[Saved entries]
-- Begin --
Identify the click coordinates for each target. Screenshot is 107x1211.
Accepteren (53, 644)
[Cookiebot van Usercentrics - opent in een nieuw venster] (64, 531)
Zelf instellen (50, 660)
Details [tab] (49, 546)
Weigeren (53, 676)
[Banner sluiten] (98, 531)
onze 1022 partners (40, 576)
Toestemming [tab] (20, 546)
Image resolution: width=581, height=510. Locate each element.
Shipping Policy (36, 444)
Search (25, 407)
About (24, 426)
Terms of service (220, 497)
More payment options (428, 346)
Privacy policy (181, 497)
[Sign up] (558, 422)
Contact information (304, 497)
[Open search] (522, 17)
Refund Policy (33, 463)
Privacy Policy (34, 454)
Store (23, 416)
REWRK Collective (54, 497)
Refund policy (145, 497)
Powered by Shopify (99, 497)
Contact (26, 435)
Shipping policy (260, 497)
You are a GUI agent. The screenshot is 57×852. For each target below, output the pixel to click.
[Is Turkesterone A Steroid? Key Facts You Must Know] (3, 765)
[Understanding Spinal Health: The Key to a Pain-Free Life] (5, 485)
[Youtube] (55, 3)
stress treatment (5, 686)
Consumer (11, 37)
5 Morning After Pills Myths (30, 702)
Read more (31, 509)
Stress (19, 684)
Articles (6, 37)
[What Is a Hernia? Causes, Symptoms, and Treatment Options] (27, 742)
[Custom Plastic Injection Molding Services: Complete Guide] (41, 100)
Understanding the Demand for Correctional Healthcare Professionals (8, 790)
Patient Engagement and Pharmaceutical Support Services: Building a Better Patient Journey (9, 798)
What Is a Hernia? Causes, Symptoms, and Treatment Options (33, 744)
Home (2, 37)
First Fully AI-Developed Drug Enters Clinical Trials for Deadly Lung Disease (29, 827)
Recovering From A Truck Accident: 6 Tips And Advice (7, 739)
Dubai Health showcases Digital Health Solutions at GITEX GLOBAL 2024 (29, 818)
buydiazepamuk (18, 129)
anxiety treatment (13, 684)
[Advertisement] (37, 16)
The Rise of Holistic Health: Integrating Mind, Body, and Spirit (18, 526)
-- End --
-- Begin --
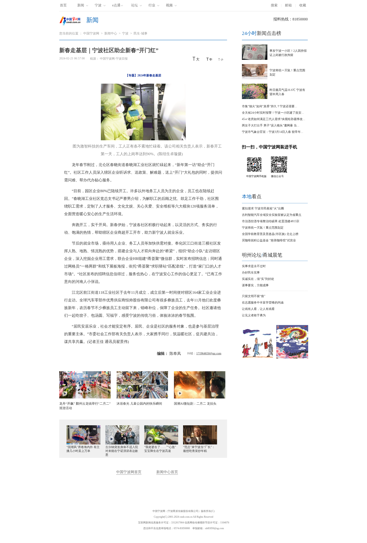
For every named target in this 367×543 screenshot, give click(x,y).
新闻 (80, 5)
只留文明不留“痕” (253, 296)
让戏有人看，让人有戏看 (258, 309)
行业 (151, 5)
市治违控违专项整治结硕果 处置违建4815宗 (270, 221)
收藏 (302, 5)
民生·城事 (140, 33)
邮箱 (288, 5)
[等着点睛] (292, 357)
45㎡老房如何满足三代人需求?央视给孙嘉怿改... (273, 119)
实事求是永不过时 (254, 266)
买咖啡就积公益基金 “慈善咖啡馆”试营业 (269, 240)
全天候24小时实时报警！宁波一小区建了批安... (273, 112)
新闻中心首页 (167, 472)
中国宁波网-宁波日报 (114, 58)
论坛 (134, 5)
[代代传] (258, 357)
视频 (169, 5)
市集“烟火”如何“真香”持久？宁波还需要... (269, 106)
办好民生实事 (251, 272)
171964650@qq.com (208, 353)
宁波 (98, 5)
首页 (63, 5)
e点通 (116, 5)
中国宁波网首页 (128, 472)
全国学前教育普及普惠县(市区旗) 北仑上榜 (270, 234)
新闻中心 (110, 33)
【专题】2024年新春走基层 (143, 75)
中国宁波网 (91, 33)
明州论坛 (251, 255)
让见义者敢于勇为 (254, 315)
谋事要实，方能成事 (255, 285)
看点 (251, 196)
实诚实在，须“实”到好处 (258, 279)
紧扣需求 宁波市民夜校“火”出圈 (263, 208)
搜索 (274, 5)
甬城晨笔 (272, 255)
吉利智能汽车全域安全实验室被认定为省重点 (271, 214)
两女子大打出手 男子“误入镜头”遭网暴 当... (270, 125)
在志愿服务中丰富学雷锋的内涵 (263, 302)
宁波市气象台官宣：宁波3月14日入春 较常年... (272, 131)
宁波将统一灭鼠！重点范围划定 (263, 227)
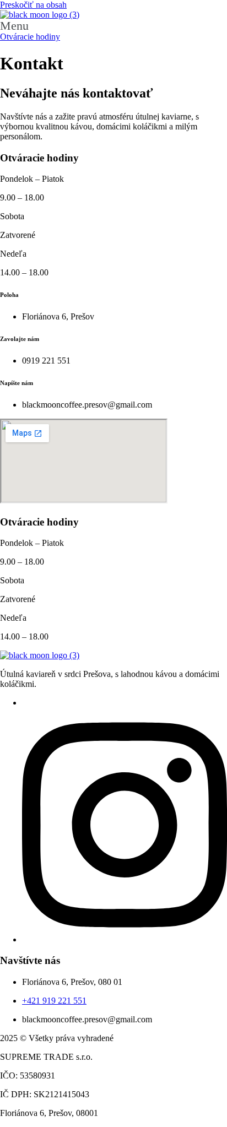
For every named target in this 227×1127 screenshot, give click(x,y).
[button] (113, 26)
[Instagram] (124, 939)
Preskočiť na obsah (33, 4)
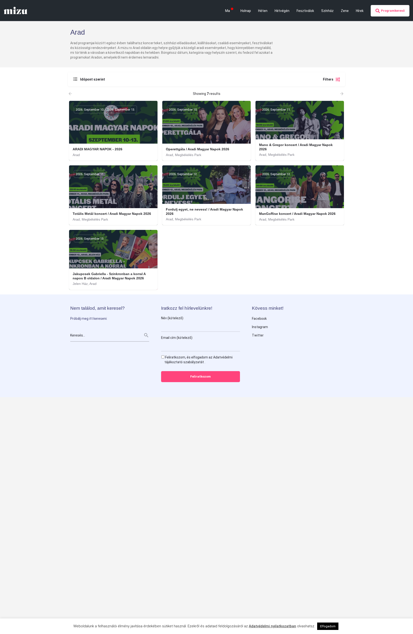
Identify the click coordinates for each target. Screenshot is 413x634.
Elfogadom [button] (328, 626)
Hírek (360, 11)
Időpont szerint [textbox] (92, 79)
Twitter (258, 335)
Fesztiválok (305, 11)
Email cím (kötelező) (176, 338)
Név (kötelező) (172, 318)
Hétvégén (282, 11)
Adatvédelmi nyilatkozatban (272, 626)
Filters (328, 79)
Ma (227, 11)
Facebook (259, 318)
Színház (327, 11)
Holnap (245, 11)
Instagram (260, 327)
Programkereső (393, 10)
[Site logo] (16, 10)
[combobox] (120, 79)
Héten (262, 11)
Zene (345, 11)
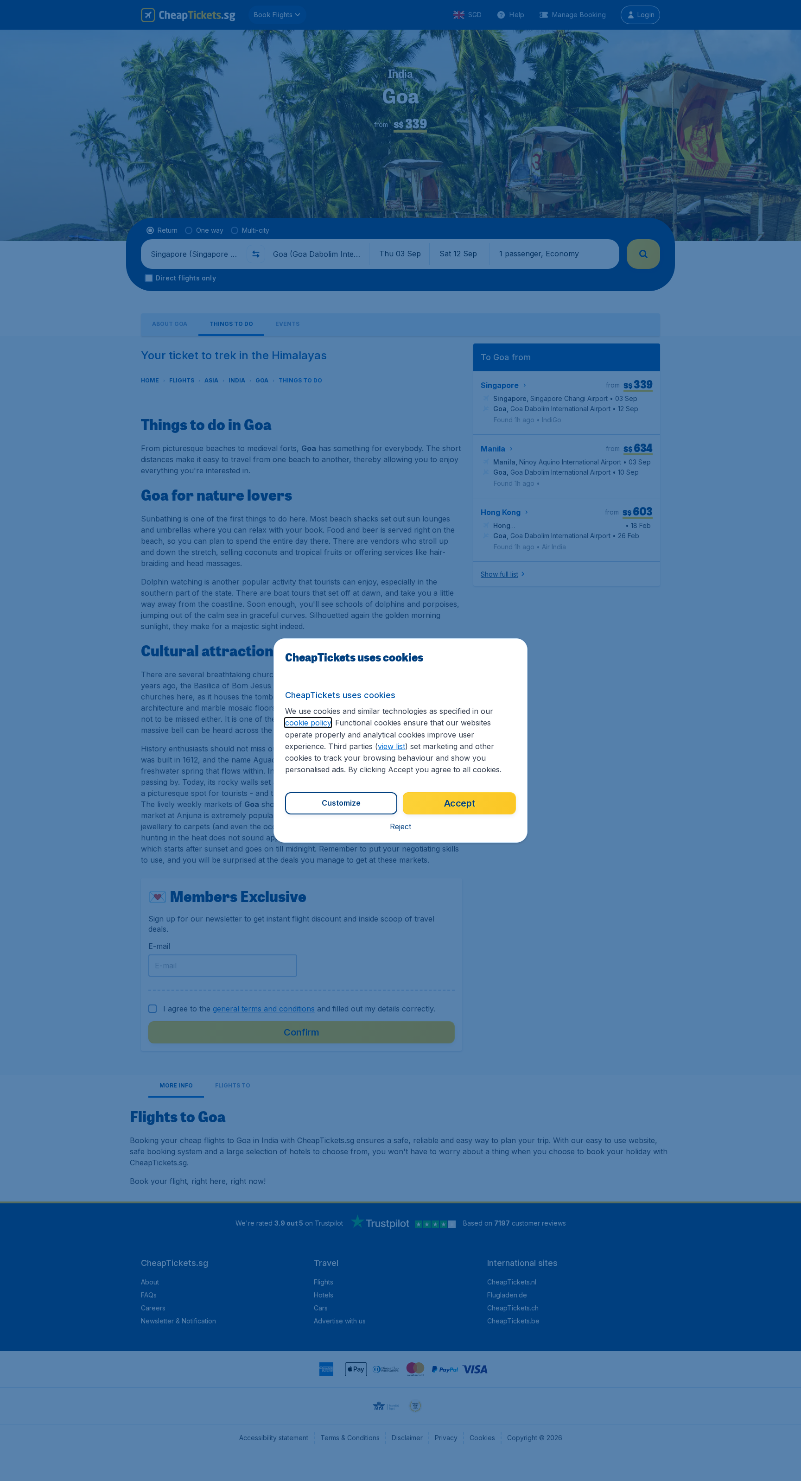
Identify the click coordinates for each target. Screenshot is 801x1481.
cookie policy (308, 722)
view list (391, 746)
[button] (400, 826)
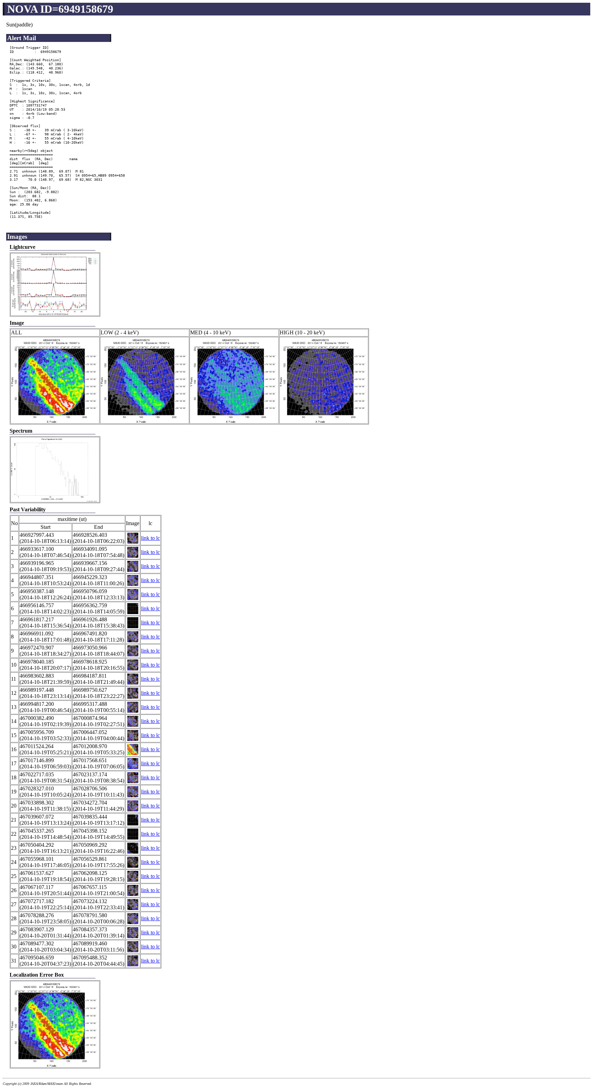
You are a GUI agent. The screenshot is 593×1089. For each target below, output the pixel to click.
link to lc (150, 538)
-- End --
-- Begin --
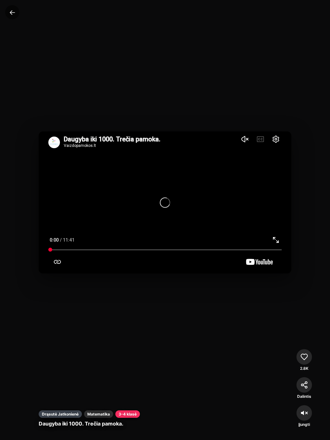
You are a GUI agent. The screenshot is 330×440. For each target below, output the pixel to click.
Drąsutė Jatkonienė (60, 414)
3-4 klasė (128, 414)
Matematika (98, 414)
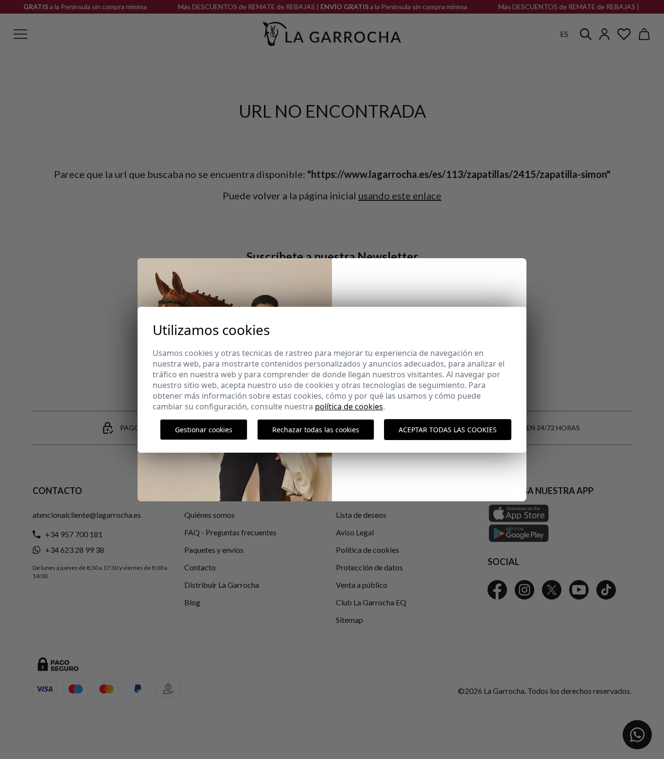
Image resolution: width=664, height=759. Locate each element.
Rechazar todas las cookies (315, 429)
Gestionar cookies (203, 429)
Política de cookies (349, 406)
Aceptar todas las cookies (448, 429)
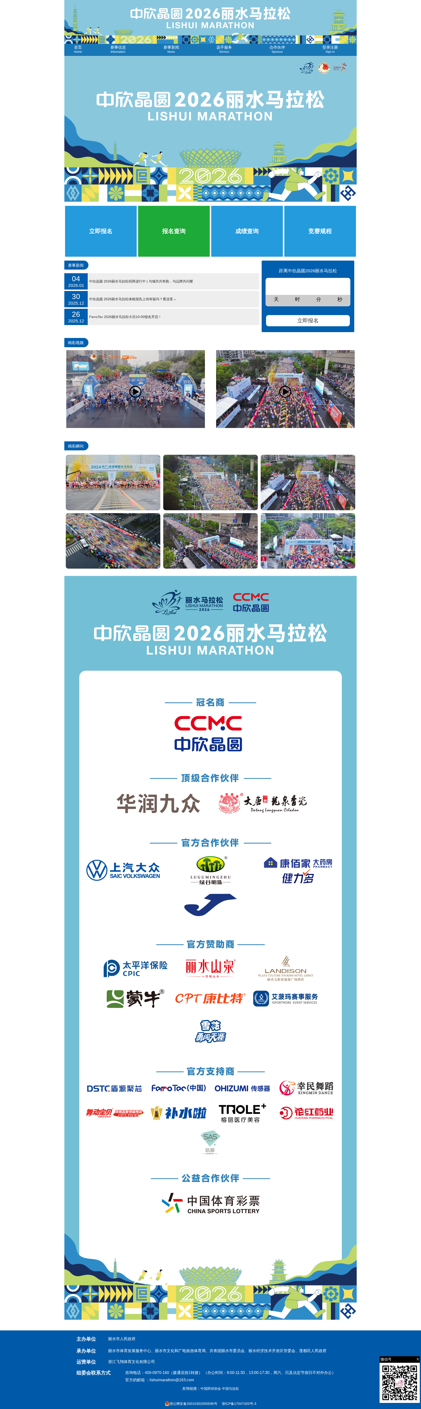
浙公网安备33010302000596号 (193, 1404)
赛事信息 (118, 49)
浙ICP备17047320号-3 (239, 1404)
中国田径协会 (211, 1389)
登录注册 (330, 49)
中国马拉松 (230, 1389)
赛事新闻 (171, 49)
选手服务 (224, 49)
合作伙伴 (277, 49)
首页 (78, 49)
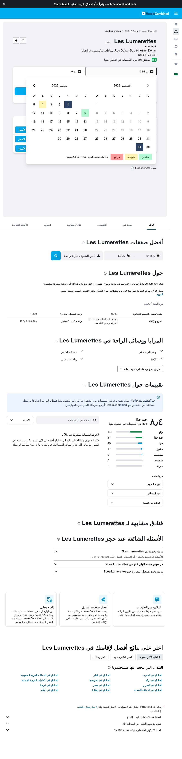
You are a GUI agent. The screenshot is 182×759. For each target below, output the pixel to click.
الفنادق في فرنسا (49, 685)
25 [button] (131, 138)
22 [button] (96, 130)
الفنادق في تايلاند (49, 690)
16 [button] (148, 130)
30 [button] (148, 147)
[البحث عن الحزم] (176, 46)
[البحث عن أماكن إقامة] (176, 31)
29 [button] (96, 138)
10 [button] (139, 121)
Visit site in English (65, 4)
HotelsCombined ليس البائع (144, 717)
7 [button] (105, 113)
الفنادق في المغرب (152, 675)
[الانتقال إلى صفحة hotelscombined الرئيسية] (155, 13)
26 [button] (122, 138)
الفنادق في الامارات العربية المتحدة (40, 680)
-- End --
EXERCISE INSTRUCTIONS: Rescale the data from the line containing "在志愿服务中丰富学雷锋的内涵 (263, 302)" to the line containing "[button] (400, 826)", both included, by rewriting each line in full with every click coordinate multiplied by 1.3 and rounded to a whole number, halves rounded up. Leave the picture lines out of your answer.

RESPONSE TO THIS TASK:
在志愿服务中丰富学雷锋的内涵 (342, 393)
宁波市气象台官宣：宁波3月14日入春 较常年... (354, 170)
宁波将统一灭鼠！重点范围划定 (342, 295)
For every named target in this 227×1127 screenshot, give click(x,y).
[button] (147, 34)
[Instagram] (161, 1221)
Preskočiť na obsah (43, 5)
Identify the click coordinates for each target. Screenshot is 413x634.
Elfogadom [button] (426, 814)
Hírek (468, 14)
Időpont szerint [textbox] (120, 103)
Twitter (335, 436)
Fesztiválok (397, 14)
Email cím (kötelező) (229, 439)
Név (kötelező) (224, 413)
Hétvégén (367, 14)
Adatvédelmi nyilatkozatban (354, 814)
Filters (426, 103)
Ma (295, 14)
Facebook (337, 413)
Színház (425, 14)
Holnap (319, 14)
Instagram (338, 425)
Programkereső (511, 13)
[Site logo] (21, 13)
[combobox] (156, 103)
Héten (341, 14)
Zene (449, 14)
Identify the click coordinates for each target. Screenshot is 801x1481.
cookie policy (400, 939)
view list (508, 970)
[button] (520, 1074)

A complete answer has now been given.